§ **Exercise objective**
Begin with the line holding "Click the 证书打印 link" and end with the last line of the records below. Set down exactly those lines and leave out every picture.

Stored data
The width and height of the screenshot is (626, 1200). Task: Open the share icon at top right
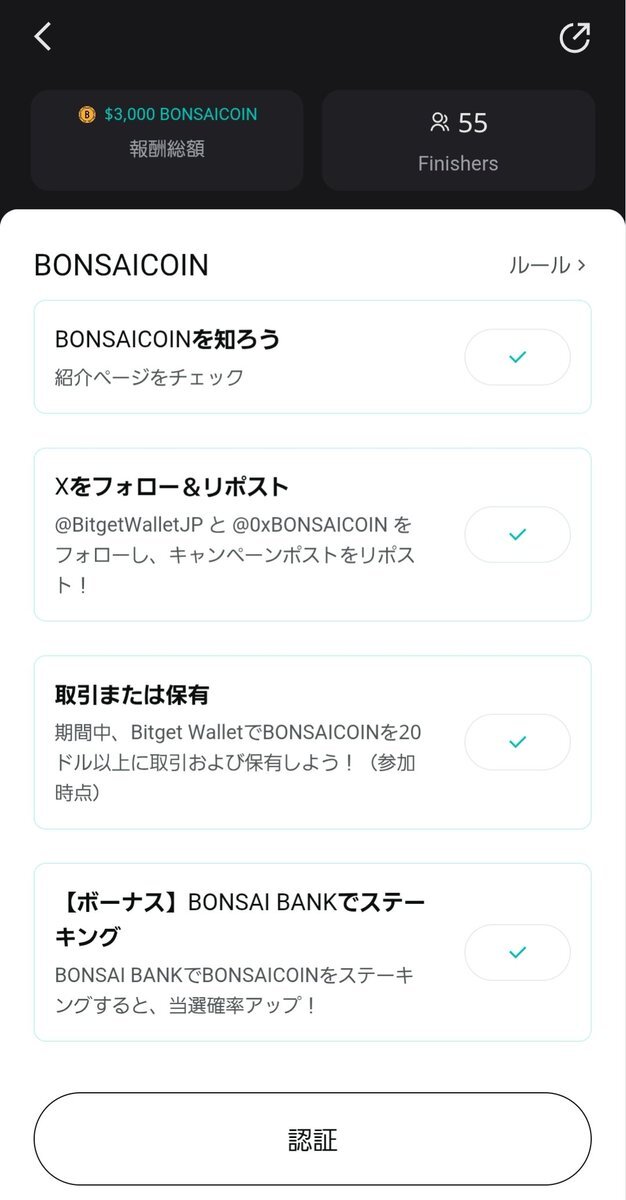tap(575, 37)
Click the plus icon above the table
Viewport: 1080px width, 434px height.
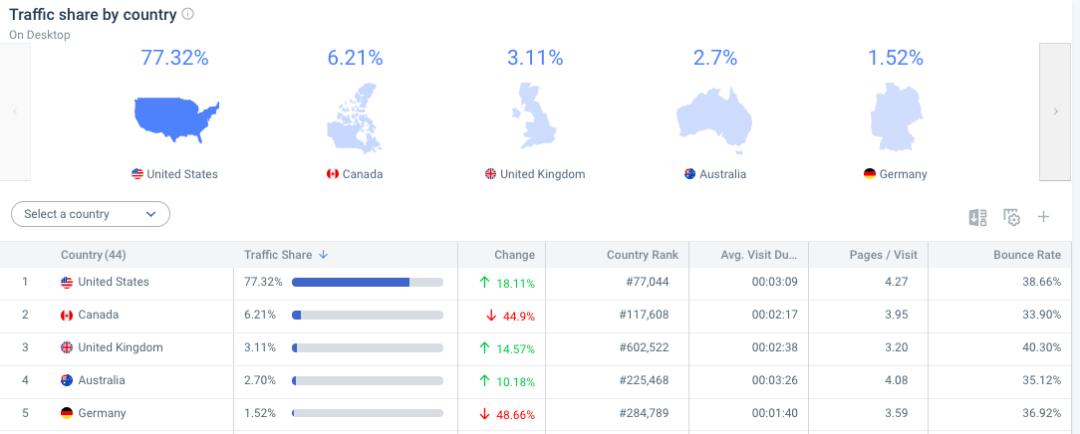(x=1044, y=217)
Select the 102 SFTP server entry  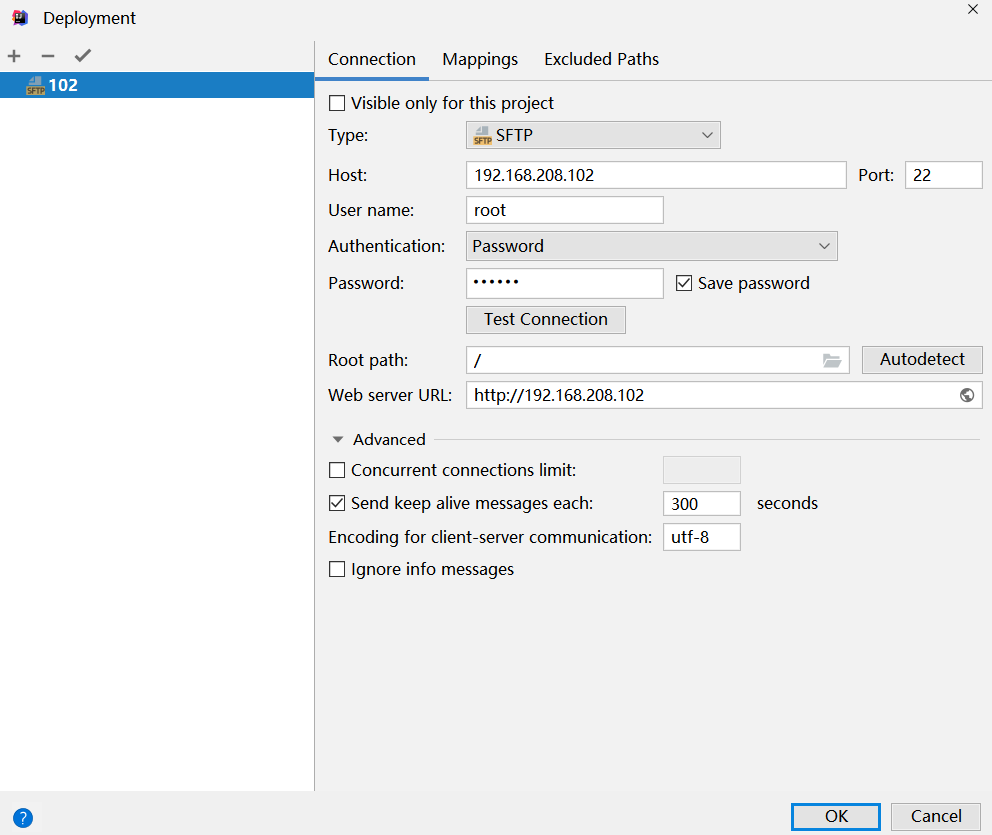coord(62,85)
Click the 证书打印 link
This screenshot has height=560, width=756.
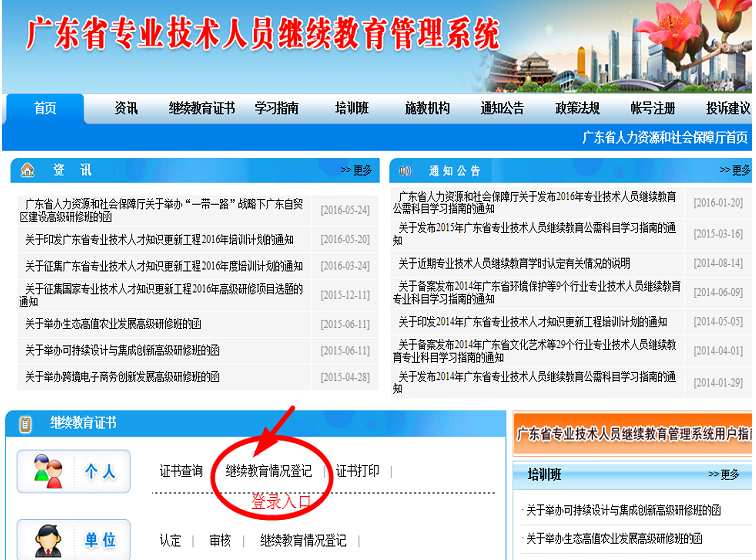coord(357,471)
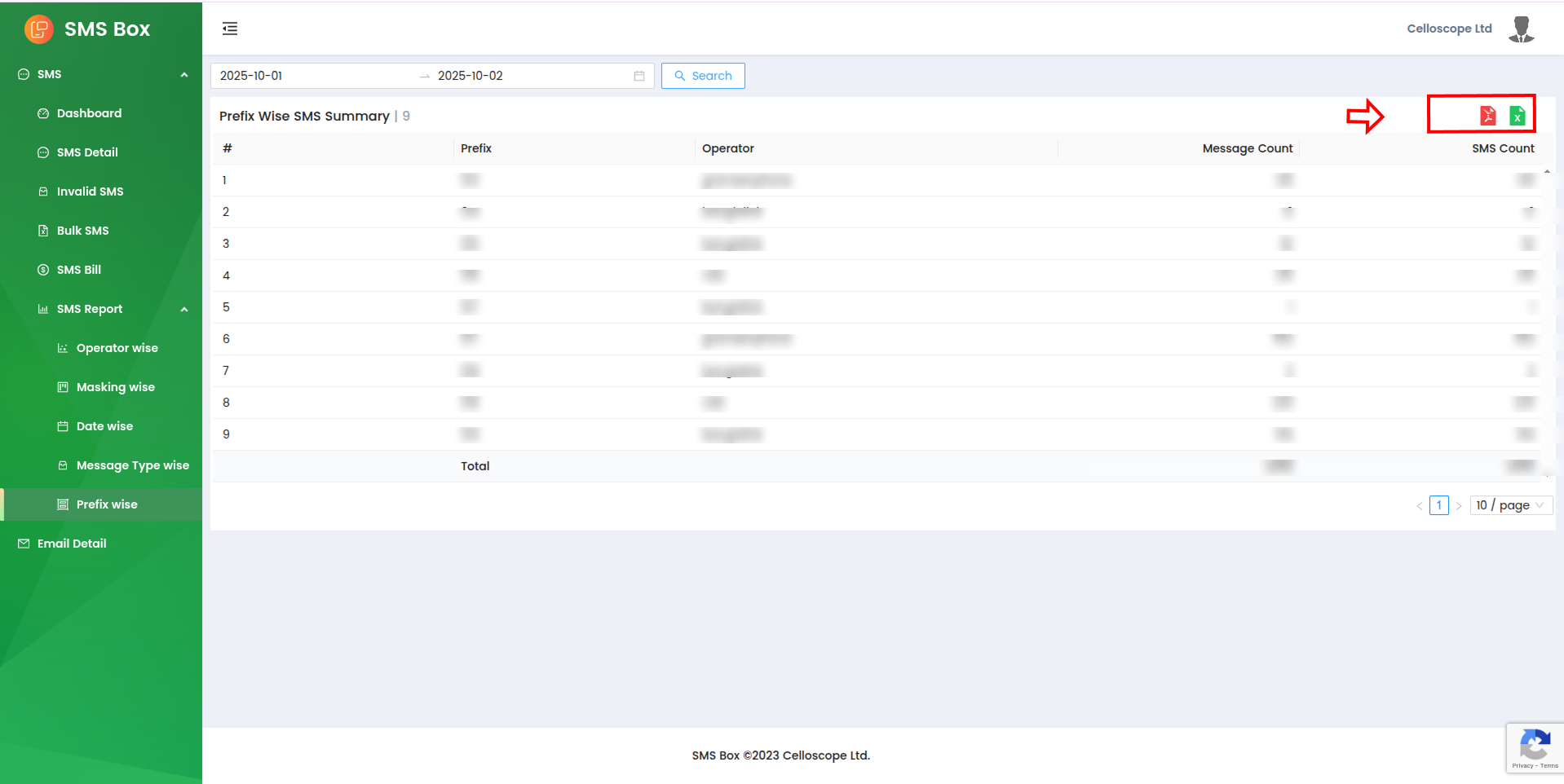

§ **Written answer**
Click the 证书打印 link
This screenshot has height=560, width=756.
coord(357,471)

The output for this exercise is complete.